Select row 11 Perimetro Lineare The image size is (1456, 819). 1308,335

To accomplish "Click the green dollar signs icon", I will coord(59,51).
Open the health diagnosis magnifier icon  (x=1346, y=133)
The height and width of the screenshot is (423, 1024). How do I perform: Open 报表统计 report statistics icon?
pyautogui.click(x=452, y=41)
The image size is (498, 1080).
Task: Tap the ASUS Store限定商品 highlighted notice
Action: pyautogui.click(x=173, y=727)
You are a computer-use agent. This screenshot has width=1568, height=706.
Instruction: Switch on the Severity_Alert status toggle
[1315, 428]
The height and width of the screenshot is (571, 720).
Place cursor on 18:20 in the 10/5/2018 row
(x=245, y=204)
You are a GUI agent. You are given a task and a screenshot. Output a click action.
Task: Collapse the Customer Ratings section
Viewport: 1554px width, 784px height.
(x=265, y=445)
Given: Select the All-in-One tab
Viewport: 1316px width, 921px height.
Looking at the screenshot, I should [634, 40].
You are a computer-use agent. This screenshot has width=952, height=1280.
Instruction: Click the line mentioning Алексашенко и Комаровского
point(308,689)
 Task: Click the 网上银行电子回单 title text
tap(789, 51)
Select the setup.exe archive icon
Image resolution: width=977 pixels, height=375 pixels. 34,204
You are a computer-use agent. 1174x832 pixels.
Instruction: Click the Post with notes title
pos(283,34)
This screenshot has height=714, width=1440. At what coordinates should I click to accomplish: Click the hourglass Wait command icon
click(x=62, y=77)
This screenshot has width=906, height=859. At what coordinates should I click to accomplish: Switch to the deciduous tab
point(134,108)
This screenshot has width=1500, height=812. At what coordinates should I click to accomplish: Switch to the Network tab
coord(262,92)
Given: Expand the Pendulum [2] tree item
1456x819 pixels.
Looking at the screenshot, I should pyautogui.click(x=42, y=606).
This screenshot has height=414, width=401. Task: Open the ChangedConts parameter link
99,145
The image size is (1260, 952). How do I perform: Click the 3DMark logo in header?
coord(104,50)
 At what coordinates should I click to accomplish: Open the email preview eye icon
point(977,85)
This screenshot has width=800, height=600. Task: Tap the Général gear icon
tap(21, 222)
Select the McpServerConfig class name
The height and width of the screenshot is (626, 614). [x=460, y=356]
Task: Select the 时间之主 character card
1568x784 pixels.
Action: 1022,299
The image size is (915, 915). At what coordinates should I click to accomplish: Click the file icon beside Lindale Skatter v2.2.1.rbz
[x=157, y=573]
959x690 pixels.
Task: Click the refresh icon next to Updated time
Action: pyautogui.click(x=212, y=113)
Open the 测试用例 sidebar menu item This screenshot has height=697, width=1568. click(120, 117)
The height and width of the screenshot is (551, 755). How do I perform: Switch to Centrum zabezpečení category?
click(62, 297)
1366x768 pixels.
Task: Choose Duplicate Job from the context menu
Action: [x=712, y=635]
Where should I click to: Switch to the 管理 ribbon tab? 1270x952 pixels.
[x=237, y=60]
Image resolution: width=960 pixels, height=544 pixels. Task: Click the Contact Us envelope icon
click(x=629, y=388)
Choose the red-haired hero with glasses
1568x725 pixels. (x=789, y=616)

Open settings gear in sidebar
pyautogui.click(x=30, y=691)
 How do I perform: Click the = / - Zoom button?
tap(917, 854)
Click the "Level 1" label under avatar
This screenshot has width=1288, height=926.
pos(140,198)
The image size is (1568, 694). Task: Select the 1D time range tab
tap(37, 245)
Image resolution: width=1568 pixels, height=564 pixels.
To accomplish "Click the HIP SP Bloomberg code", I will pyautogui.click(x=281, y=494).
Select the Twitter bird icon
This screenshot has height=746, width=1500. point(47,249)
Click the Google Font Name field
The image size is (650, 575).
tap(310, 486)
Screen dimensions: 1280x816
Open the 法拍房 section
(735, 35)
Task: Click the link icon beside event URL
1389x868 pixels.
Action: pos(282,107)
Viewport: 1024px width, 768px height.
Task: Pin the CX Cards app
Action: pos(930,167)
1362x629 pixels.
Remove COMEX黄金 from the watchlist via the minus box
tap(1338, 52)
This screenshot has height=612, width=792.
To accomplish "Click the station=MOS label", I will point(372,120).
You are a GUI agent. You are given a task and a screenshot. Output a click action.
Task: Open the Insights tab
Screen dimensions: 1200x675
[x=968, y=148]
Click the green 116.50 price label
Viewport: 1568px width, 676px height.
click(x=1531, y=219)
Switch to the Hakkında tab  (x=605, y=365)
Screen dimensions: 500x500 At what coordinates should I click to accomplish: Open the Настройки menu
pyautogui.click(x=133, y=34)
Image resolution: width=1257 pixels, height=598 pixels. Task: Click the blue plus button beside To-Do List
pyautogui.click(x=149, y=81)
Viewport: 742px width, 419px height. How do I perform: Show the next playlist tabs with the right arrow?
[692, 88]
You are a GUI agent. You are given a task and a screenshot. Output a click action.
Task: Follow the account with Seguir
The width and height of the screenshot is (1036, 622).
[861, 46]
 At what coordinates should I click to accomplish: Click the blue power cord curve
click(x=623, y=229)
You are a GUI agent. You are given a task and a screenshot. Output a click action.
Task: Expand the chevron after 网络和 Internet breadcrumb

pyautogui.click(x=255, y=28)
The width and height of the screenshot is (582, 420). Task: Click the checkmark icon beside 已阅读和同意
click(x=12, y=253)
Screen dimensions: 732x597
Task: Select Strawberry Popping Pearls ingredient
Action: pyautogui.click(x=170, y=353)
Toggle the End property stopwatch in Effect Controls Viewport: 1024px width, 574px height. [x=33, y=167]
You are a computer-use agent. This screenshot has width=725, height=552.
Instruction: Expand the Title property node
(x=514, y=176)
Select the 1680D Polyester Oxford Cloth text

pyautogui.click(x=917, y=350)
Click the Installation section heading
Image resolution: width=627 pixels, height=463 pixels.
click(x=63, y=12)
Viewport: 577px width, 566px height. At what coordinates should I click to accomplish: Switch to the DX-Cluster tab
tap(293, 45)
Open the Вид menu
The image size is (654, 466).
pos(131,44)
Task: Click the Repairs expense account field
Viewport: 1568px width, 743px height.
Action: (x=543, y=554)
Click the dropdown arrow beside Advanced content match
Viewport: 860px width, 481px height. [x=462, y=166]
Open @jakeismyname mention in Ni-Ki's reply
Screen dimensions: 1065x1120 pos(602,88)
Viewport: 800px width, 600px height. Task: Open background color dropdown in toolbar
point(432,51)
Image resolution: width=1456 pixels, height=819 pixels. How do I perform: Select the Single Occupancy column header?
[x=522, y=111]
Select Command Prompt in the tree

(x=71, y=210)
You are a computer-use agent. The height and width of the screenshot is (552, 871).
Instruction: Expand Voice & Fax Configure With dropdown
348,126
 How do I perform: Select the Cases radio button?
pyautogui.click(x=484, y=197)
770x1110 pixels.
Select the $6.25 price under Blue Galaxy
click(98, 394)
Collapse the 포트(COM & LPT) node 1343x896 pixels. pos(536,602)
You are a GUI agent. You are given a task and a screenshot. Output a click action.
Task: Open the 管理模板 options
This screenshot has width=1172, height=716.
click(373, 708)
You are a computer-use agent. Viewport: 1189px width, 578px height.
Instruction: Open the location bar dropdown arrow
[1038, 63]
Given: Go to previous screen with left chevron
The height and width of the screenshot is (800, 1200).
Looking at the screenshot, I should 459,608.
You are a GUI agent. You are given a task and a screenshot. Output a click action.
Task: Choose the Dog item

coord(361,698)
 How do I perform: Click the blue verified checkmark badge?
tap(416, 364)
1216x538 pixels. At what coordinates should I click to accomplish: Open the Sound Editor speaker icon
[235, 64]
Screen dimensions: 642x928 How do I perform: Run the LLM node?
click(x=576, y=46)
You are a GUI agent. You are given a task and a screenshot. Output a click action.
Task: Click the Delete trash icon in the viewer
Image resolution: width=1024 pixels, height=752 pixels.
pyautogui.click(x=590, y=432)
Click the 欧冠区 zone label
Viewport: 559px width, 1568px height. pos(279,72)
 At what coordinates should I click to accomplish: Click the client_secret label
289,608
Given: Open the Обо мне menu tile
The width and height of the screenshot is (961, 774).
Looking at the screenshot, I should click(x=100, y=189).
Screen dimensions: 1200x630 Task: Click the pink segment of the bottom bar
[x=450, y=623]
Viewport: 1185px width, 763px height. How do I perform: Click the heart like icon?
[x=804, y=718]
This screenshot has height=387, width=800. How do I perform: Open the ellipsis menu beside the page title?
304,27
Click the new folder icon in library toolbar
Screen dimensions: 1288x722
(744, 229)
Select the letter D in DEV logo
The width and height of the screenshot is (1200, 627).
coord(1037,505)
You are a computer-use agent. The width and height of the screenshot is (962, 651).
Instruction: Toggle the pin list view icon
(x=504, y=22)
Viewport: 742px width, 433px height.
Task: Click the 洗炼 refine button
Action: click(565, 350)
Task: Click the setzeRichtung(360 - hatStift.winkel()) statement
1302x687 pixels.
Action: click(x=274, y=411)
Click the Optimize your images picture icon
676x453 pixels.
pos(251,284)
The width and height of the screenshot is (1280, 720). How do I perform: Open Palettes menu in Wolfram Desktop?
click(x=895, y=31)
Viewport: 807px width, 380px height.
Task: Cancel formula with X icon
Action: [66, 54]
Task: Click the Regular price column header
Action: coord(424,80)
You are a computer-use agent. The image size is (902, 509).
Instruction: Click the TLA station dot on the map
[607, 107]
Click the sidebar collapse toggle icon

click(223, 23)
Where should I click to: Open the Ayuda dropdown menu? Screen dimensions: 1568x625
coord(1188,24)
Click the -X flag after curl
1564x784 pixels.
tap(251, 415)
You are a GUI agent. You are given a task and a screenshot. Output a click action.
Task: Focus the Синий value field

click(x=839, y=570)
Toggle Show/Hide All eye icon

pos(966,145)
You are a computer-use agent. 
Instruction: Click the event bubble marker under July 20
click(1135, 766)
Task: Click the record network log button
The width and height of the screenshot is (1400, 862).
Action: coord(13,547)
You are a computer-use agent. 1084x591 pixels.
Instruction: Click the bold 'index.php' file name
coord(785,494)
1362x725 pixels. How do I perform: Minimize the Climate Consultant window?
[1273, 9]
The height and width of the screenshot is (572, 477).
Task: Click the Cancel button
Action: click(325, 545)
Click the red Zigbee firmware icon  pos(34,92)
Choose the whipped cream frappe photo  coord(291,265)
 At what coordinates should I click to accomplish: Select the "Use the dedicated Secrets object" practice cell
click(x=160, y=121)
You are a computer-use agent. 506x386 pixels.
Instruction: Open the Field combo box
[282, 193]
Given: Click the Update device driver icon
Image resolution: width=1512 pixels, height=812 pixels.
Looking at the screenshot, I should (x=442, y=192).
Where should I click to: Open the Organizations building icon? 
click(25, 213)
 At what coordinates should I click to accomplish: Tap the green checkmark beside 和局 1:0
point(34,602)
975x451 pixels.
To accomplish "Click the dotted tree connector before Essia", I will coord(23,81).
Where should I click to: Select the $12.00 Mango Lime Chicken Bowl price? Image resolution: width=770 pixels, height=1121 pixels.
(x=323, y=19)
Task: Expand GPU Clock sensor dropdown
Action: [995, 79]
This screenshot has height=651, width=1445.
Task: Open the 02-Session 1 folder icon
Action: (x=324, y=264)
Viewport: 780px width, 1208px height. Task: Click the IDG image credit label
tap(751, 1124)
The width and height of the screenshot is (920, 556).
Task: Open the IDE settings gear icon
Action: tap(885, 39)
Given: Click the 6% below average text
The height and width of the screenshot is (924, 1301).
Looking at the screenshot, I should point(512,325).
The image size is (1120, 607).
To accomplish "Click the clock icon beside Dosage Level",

## Task description
Please repeat word for word the lines above that run from the beginning through the line containing "has width=952, height=1280.", keeping both the first and that last line.

## Task answer
Select row 11 Perimetro Lineare The image size is (1456, 819). 1308,335

To accomplish "Click the green dollar signs icon", I will coord(59,51).
Open the health diagnosis magnifier icon  (x=1346, y=133)
The height and width of the screenshot is (423, 1024). How do I perform: Open 报表统计 report statistics icon?
pyautogui.click(x=452, y=41)
The image size is (498, 1080).
Task: Tap the ASUS Store限定商品 highlighted notice
Action: pyautogui.click(x=173, y=727)
You are a computer-use agent. This screenshot has width=1568, height=706.
Instruction: Switch on the Severity_Alert status toggle
[1315, 428]
The height and width of the screenshot is (571, 720).
Place cursor on 18:20 in the 10/5/2018 row
(x=245, y=204)
You are a GUI agent. You are given a task and a screenshot. Output a click action.
Task: Collapse the Customer Ratings section
Viewport: 1554px width, 784px height.
(x=265, y=445)
Given: Select the All-in-One tab
Viewport: 1316px width, 921px height.
Looking at the screenshot, I should [634, 40].
You are a computer-use agent. This screenshot has width=952, height=1280.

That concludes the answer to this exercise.